Pelaksanaan Operasi Pencarian dan Pertolongan (SAR) pascagempa bumi bermagnitudo 7,7 yang mengguncang kawasan Timur Laut Mbay, Kabupaten Nagekeo, Nusa Tenggara Timur (NTT) (16/8/2026)(dok. Basarnas)
Pencarian difokuskan di dua wilayah utama, yakni Kota Mbay, Kabupaten Nagekeo, serta kawasan Reo, Kabupaten Manggarai. Kepala Kantor SAR Maumere sekaligus SAR Mission Coordinator (SMC), Fathur Rahman, mengatakan akses menuju sejumlah wilayah terdampak yang sebelumnya terhambat longsor mulai dapat dilalui petugas.
“Tim Rescue Pos SAR Manggarai Barat yang bertugas melakukan pencarian di wilayah Manggarai Timur, per pukul 06.00 WITA, telah berhasil mengakses jalur darat di wilayah Reo yang sebelumnya terdampak longsor. Dengan terbukanya akses tersebut, pencarian dapat kembali diperluas untuk menjangkau wilayah-wilayah yang membutuhkan pertolongan,” ujar Fathur Rahman.
Tim SAR Gabungan juga terus melakukan penyisiran dan pendataan di lapangan.
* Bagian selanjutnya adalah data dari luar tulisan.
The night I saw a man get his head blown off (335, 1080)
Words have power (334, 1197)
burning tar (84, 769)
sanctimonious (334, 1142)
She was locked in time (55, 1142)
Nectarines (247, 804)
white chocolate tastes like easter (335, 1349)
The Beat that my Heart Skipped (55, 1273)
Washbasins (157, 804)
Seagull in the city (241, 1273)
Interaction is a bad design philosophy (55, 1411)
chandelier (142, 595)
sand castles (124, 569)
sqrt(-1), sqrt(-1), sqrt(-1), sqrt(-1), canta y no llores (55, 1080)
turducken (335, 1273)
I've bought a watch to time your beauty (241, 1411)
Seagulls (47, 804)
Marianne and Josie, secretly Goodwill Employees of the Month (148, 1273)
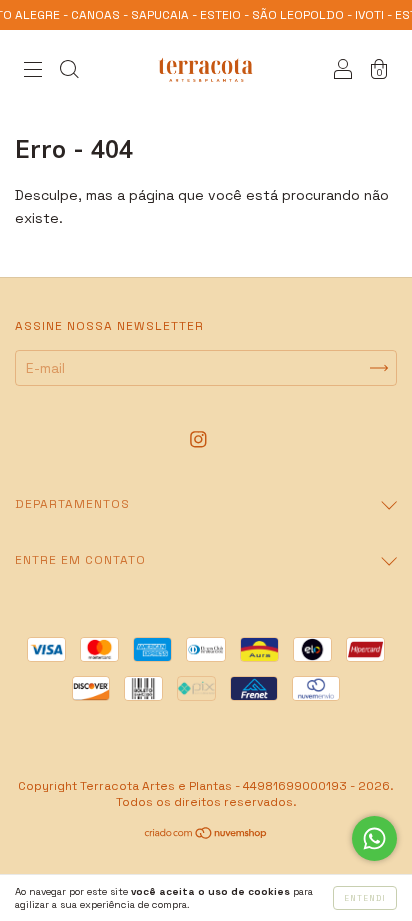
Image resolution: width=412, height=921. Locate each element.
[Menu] (33, 72)
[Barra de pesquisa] (69, 72)
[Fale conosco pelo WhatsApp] (374, 838)
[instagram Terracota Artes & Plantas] (198, 439)
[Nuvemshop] (206, 835)
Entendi (365, 898)
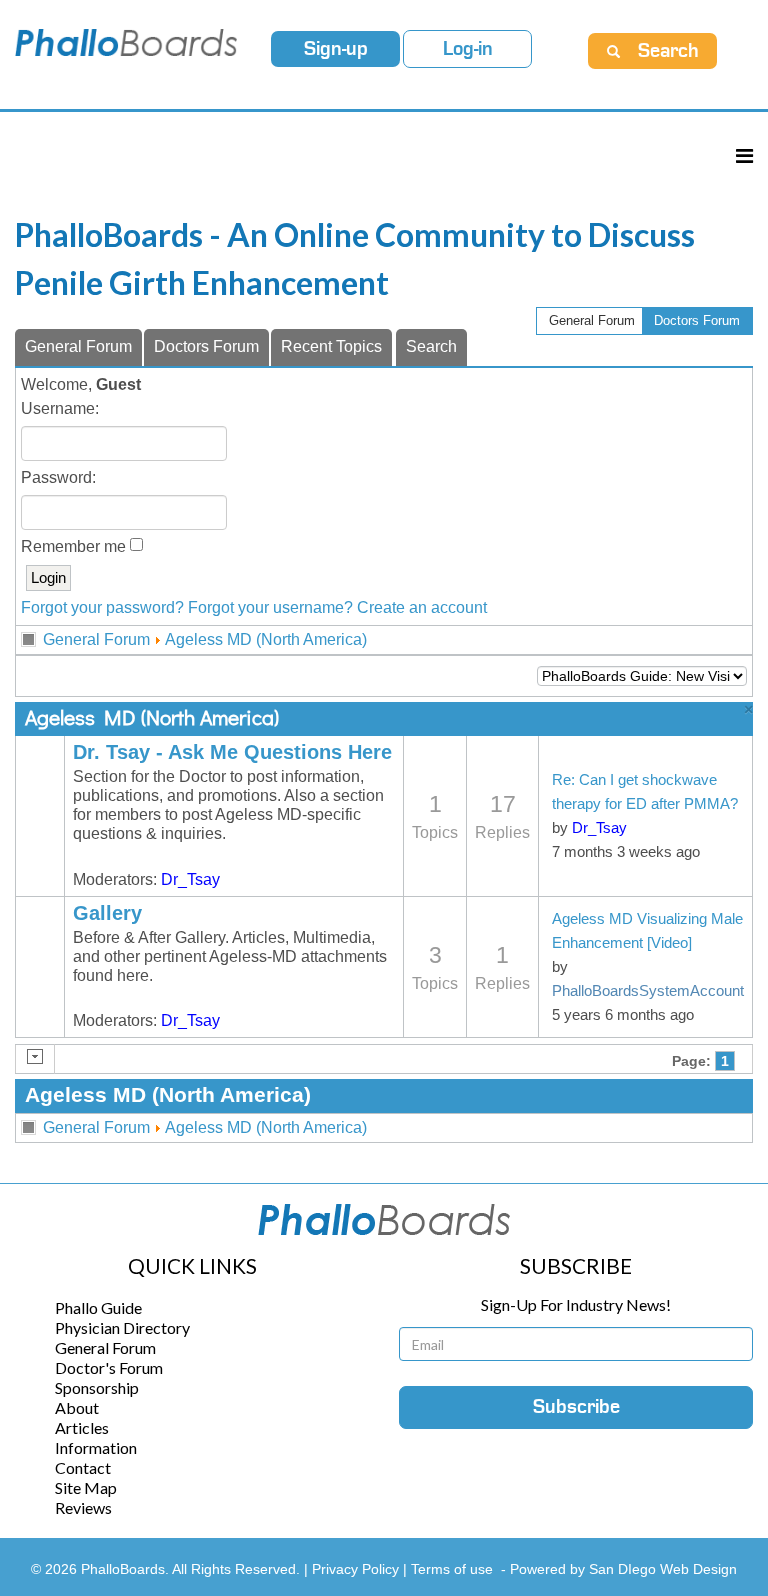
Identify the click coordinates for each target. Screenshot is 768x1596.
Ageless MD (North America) (266, 639)
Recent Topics (331, 346)
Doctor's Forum (109, 1367)
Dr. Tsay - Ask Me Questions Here (232, 752)
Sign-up (336, 49)
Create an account (422, 607)
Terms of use (452, 1569)
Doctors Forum (697, 320)
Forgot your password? (102, 607)
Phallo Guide (98, 1307)
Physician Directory (122, 1327)
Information (96, 1447)
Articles (82, 1427)
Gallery (107, 913)
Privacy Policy (357, 1569)
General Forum (592, 320)
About (77, 1407)
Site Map (86, 1487)
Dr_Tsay (190, 879)
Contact (83, 1467)
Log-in (468, 49)
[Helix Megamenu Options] (744, 155)
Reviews (83, 1507)
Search (431, 346)
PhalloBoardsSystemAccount (648, 991)
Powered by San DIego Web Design (623, 1569)
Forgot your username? (270, 607)
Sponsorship (97, 1387)
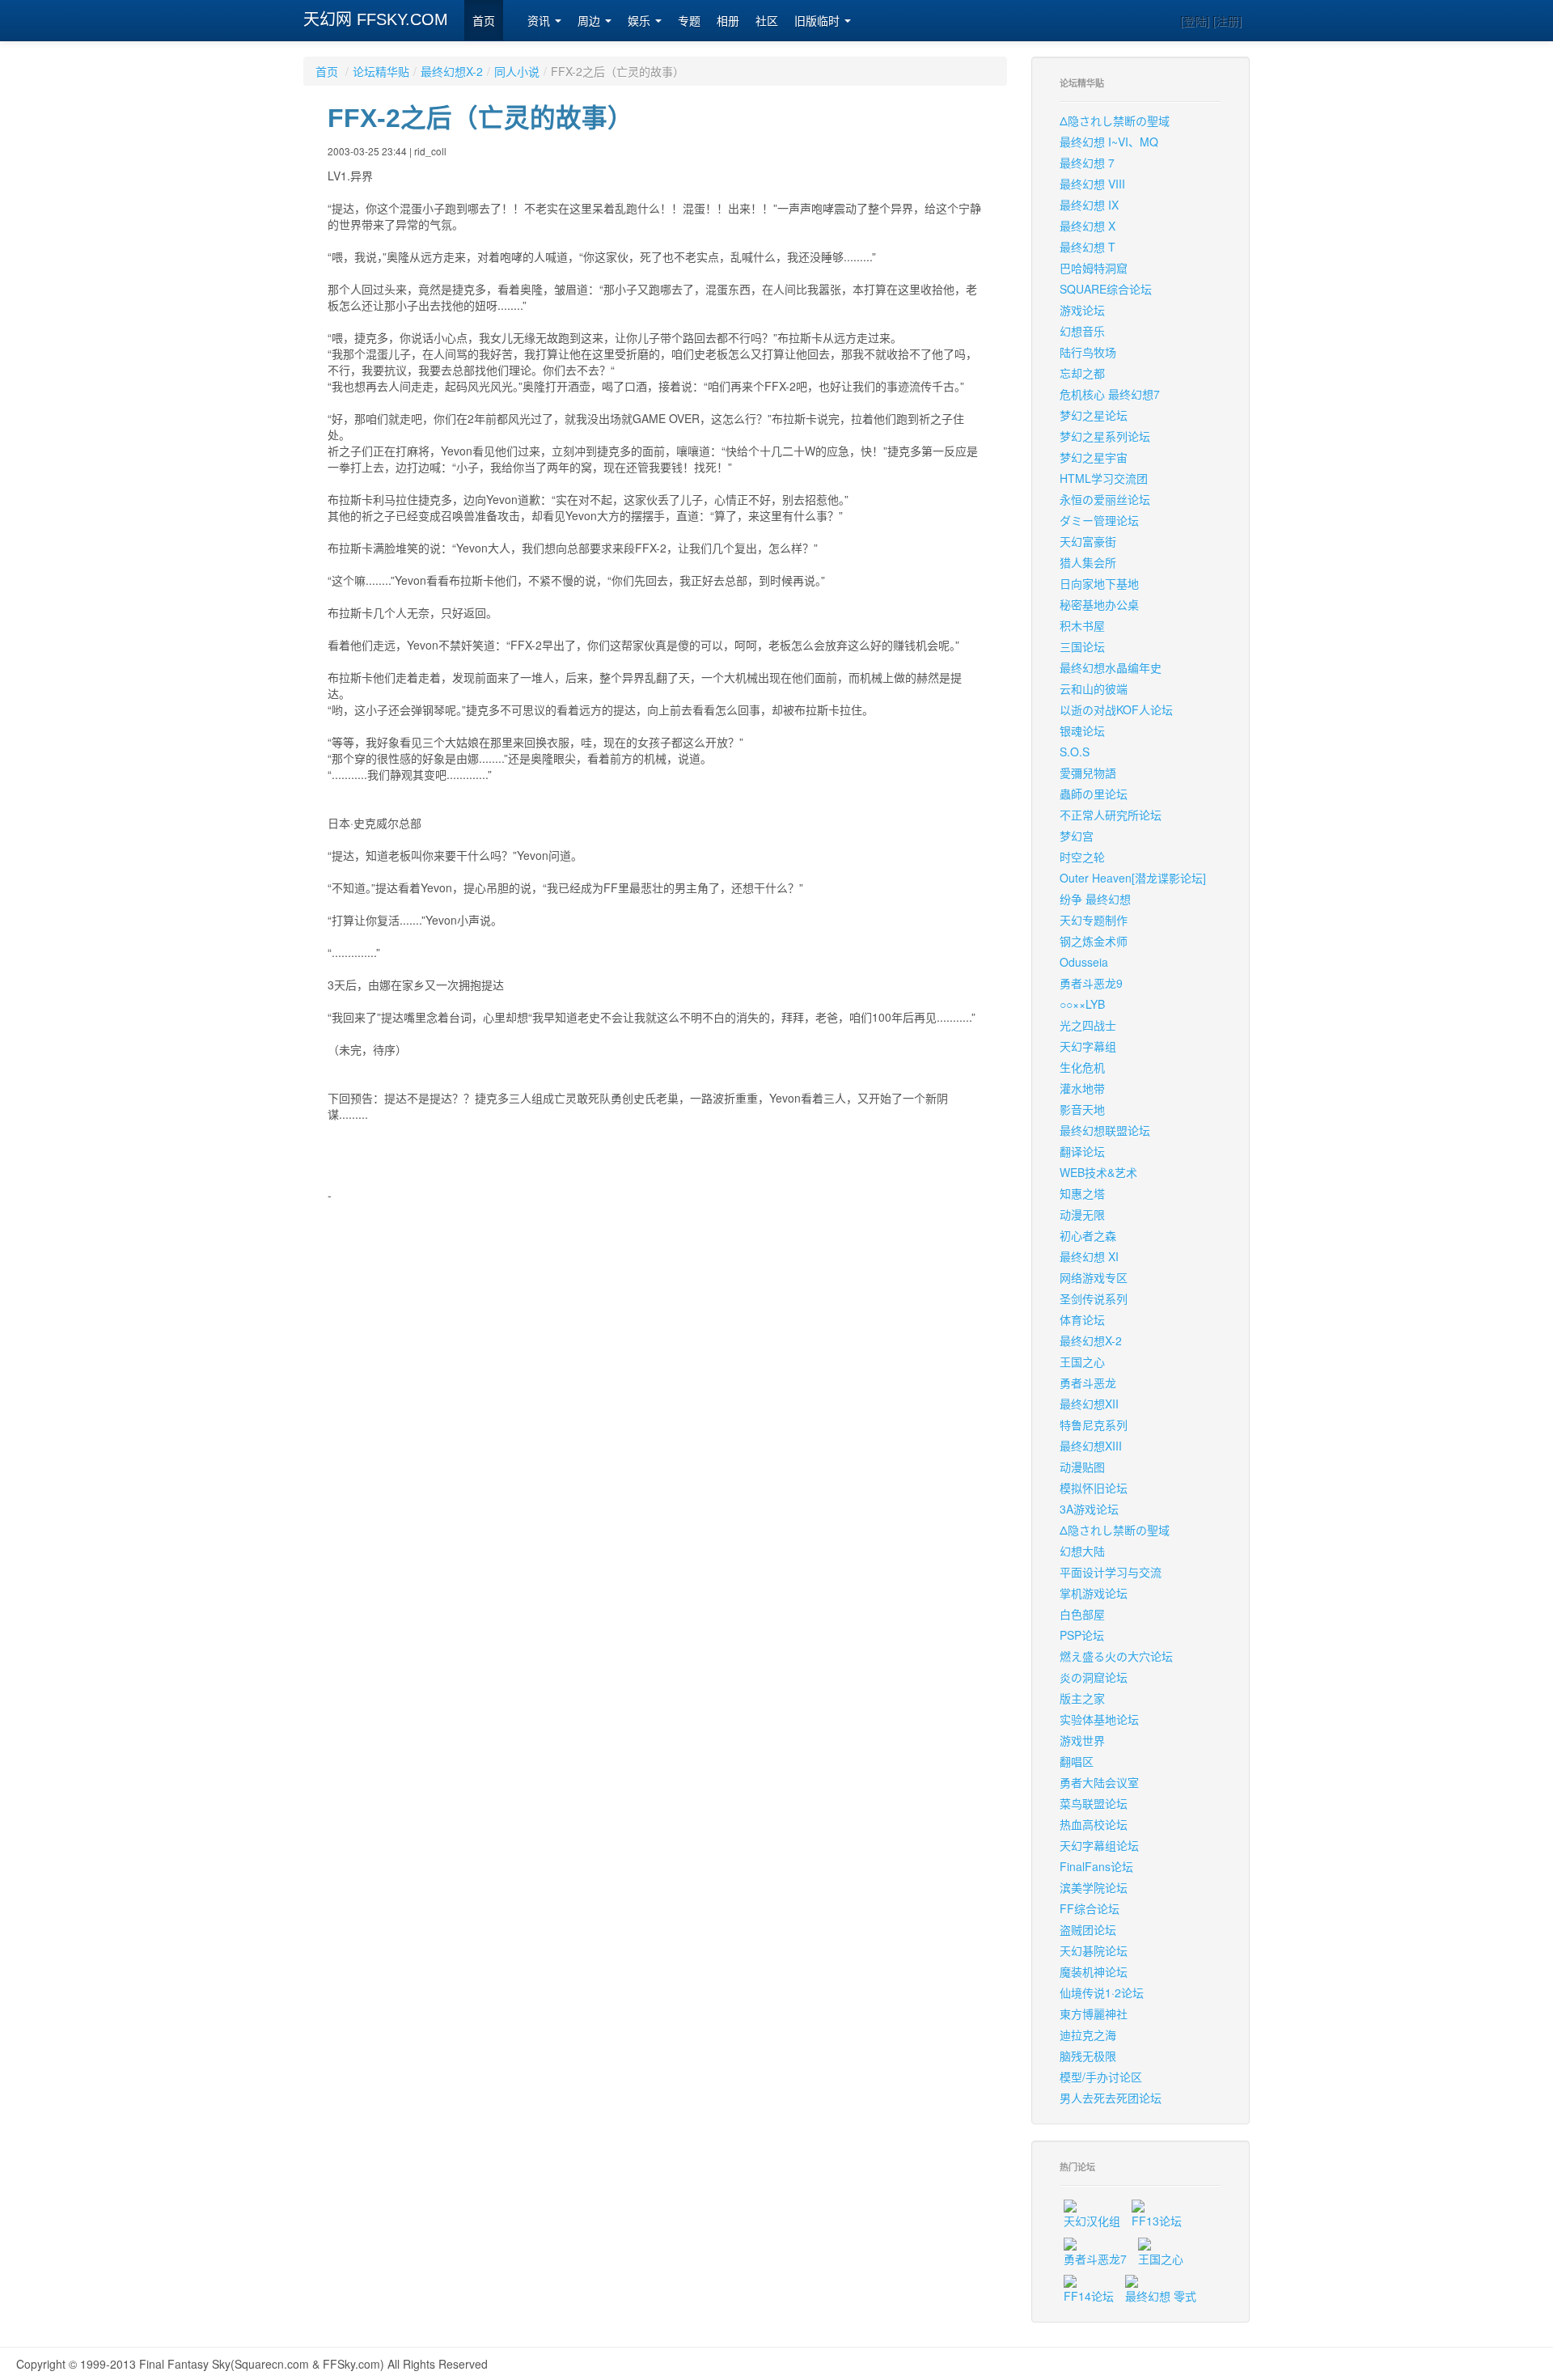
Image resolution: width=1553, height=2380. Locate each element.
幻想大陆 (1082, 1551)
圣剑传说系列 (1094, 1298)
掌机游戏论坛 (1094, 1593)
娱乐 (641, 21)
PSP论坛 (1082, 1635)
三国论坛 (1082, 646)
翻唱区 (1077, 1761)
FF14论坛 (1089, 2296)
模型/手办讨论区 (1101, 2077)
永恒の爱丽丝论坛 (1105, 499)
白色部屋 (1082, 1614)
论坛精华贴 (381, 71)
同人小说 (517, 71)
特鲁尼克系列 (1094, 1425)
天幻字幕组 (1088, 1046)
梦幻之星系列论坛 (1105, 436)
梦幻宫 (1077, 836)
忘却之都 (1082, 373)
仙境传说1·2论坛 (1102, 1992)
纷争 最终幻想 (1095, 899)
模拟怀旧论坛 (1094, 1488)
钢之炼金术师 (1094, 941)
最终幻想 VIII (1092, 184)
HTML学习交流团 (1104, 478)
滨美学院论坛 (1094, 1887)
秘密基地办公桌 (1099, 604)
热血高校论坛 (1094, 1824)
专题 (689, 21)
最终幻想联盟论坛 (1105, 1130)
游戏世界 (1082, 1740)
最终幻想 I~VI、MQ (1109, 141)
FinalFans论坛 (1096, 1866)
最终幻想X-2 (452, 71)
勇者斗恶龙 (1088, 1382)
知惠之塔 (1082, 1193)
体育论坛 (1082, 1319)
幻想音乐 (1082, 331)
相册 (728, 21)
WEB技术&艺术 (1098, 1172)
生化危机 (1082, 1067)
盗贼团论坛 (1088, 1929)
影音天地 (1082, 1109)
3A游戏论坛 (1089, 1509)
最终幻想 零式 (1160, 2296)
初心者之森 (1088, 1235)
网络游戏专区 (1094, 1277)
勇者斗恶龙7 (1095, 2259)
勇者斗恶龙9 (1091, 983)
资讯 (540, 21)
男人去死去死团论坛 (1111, 2098)
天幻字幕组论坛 (1099, 1845)
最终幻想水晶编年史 (1111, 667)
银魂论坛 (1082, 730)
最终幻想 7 (1087, 163)
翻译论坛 (1082, 1151)
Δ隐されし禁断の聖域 (1115, 120)
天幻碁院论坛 (1094, 1950)
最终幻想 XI (1089, 1256)
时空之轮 (1082, 857)
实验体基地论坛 (1099, 1719)
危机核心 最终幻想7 (1110, 394)
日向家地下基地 (1099, 583)
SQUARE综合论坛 (1106, 289)
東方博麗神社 (1094, 2013)
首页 (483, 21)
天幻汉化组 (1092, 2221)
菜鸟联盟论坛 (1094, 1803)
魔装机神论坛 (1094, 1971)
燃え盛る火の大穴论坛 (1116, 1656)
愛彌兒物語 (1088, 772)
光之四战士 (1088, 1025)
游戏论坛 (1082, 310)
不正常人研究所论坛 (1111, 815)
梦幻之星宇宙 (1094, 457)
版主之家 (1082, 1698)
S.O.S (1075, 751)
Koordinasi dengan berbagai unsur terkait diperkuat untuk memastikan seluruh wilayah yang terdampak dapat dijangkau.
Fathur mengatakan, data korban masih dapat berubah karena proses verifikasi masih berlangsung bersama Badan Penanggulangan Bencana Daerah (BPBD) dan unsur potensi SAR di wilayah terdampak.
Tim SAR Gabungan mengimbau masyarakat tetap tenang dan meningkatkan kewaspadaan terhadap kemungkinan gempa susulan. Masyarakat juga diminta mengikuti arahan petugas di lapangan serta mendapatkan informasi dari sumber resmi dan berwenang.